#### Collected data
▼
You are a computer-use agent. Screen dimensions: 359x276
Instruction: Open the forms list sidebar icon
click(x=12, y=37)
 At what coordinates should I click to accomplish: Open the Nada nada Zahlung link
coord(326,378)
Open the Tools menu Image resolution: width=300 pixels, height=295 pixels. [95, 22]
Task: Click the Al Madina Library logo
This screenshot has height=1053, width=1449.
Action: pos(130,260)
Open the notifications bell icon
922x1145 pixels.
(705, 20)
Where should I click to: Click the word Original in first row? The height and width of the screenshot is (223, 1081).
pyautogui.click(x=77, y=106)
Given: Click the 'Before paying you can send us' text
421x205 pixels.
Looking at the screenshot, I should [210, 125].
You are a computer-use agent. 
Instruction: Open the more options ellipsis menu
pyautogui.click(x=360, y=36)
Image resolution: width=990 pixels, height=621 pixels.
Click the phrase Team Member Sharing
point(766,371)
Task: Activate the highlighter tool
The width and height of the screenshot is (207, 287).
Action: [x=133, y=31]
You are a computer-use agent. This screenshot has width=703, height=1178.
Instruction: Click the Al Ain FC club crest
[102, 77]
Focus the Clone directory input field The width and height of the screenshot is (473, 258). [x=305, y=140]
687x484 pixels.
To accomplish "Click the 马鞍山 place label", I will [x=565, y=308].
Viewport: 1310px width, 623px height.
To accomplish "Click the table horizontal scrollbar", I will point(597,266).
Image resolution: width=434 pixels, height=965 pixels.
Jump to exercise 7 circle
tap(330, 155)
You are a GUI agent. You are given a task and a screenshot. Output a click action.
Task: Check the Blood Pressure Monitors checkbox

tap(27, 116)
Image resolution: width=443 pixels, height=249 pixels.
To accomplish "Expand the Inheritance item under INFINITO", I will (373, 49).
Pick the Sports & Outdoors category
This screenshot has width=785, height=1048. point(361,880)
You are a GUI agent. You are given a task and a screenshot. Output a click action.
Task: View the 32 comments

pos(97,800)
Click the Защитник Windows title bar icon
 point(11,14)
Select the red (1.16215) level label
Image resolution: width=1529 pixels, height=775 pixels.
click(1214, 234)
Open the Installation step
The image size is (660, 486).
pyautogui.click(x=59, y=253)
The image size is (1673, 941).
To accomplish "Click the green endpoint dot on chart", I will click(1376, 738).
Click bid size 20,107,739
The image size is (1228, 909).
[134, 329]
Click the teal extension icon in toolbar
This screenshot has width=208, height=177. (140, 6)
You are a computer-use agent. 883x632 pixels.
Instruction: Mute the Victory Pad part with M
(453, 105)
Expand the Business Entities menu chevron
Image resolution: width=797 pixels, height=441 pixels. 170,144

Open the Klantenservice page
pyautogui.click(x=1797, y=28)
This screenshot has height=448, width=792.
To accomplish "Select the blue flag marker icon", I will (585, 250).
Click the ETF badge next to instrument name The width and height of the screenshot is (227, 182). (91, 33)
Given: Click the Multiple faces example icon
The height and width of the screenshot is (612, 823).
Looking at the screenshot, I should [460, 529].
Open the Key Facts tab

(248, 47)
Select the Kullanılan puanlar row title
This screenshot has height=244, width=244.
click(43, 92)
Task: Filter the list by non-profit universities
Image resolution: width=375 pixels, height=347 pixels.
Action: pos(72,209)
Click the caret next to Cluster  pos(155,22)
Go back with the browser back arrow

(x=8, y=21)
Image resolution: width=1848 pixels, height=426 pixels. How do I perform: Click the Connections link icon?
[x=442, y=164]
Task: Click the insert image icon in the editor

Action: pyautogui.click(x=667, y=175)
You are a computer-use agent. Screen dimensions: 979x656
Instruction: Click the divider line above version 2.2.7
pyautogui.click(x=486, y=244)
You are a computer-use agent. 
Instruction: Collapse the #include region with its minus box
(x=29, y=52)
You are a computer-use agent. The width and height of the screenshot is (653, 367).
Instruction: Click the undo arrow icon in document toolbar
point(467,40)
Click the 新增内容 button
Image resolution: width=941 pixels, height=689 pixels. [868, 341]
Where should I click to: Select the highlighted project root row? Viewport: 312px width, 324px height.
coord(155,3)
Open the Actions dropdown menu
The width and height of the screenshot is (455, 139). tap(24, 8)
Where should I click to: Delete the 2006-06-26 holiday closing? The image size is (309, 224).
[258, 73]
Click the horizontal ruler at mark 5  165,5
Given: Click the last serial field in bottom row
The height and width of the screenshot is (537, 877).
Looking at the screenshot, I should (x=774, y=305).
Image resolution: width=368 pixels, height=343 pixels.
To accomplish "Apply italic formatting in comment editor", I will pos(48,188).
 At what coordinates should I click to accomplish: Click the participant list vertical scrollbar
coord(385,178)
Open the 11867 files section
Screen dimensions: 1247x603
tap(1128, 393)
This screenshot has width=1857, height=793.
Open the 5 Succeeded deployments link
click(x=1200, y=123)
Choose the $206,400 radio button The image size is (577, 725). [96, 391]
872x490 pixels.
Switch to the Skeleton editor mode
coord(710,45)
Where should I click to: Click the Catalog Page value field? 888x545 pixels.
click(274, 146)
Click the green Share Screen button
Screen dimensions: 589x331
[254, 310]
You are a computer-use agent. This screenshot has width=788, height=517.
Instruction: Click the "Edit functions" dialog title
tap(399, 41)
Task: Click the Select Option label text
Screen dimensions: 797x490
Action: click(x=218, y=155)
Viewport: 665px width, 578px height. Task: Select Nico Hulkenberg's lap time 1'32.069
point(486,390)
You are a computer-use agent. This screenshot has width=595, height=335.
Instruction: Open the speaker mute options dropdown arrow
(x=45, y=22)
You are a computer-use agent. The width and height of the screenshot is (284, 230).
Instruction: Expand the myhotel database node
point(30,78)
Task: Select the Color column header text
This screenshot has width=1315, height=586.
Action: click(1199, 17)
▲
#### Work order
Word for word, set down the lines from the beginning of the records through the line that holds "Open the Installation step". Leave out the rest.

#### Response to the task
You are a computer-use agent. Screen dimensions: 359x276
Instruction: Open the forms list sidebar icon
click(x=12, y=37)
 At what coordinates should I click to accomplish: Open the Nada nada Zahlung link
coord(326,378)
Open the Tools menu Image resolution: width=300 pixels, height=295 pixels. [95, 22]
Task: Click the Al Madina Library logo
This screenshot has height=1053, width=1449.
Action: pos(130,260)
Open the notifications bell icon
922x1145 pixels.
(705, 20)
Where should I click to: Click the word Original in first row? The height and width of the screenshot is (223, 1081).
pyautogui.click(x=77, y=106)
Given: Click the 'Before paying you can send us' text
421x205 pixels.
Looking at the screenshot, I should [210, 125].
You are a computer-use agent. 
Instruction: Open the more options ellipsis menu
pyautogui.click(x=360, y=36)
Image resolution: width=990 pixels, height=621 pixels.
Click the phrase Team Member Sharing
point(766,371)
Task: Activate the highlighter tool
The width and height of the screenshot is (207, 287).
Action: [x=133, y=31]
You are a computer-use agent. This screenshot has width=703, height=1178.
Instruction: Click the Al Ain FC club crest
[102, 77]
Focus the Clone directory input field The width and height of the screenshot is (473, 258). [x=305, y=140]
687x484 pixels.
To accomplish "Click the 马鞍山 place label", I will [x=565, y=308].
Viewport: 1310px width, 623px height.
To accomplish "Click the table horizontal scrollbar", I will point(597,266).
Image resolution: width=434 pixels, height=965 pixels.
Jump to exercise 7 circle
tap(330, 155)
You are a GUI agent. You are given a task and a screenshot. Output a click action.
Task: Check the Blood Pressure Monitors checkbox

tap(27, 116)
Image resolution: width=443 pixels, height=249 pixels.
To accomplish "Expand the Inheritance item under INFINITO", I will (373, 49).
Pick the Sports & Outdoors category
This screenshot has width=785, height=1048. point(361,880)
You are a GUI agent. You are given a task and a screenshot. Output a click action.
Task: View the 32 comments

pos(97,800)
Click the Защитник Windows title bar icon
 point(11,14)
Select the red (1.16215) level label
Image resolution: width=1529 pixels, height=775 pixels.
click(1214, 234)
Open the Installation step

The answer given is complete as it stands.